SET EXERCISE → State only how many lines of the entries below contain the word "status".

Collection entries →
====

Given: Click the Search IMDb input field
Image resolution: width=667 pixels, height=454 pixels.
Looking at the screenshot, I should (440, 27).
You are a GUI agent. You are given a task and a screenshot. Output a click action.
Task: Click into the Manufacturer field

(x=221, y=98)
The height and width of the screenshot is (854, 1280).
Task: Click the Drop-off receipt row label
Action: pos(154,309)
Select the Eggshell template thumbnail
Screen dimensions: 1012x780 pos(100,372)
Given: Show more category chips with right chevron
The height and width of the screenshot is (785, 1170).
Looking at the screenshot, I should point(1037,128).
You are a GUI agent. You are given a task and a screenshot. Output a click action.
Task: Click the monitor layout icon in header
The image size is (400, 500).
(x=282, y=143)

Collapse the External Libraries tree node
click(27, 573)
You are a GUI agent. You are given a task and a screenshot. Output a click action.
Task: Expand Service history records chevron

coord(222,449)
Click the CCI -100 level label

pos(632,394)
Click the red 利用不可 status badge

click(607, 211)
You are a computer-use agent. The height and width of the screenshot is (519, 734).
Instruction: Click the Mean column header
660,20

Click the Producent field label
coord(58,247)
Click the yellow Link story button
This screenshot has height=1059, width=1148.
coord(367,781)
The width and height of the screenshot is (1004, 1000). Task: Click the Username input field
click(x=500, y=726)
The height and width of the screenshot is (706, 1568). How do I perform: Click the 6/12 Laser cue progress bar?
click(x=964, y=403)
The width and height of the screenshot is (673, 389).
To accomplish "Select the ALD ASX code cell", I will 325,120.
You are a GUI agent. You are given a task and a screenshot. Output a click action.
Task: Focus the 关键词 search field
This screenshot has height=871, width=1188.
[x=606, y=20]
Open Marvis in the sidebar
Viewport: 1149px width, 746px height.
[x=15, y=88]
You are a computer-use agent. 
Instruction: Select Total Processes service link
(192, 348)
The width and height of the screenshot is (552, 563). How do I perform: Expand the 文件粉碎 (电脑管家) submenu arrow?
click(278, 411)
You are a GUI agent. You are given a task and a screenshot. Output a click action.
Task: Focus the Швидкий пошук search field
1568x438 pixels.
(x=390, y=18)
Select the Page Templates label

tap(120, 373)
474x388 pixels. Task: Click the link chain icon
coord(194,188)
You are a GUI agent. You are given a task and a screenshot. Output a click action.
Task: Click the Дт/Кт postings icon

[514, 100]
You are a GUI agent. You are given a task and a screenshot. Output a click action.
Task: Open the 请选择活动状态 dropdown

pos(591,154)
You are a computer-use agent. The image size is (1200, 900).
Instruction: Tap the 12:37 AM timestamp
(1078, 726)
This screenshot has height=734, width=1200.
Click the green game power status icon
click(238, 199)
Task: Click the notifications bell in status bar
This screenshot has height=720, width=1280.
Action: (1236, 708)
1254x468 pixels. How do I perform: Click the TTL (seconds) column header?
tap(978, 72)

====

THE OUTPUT → 3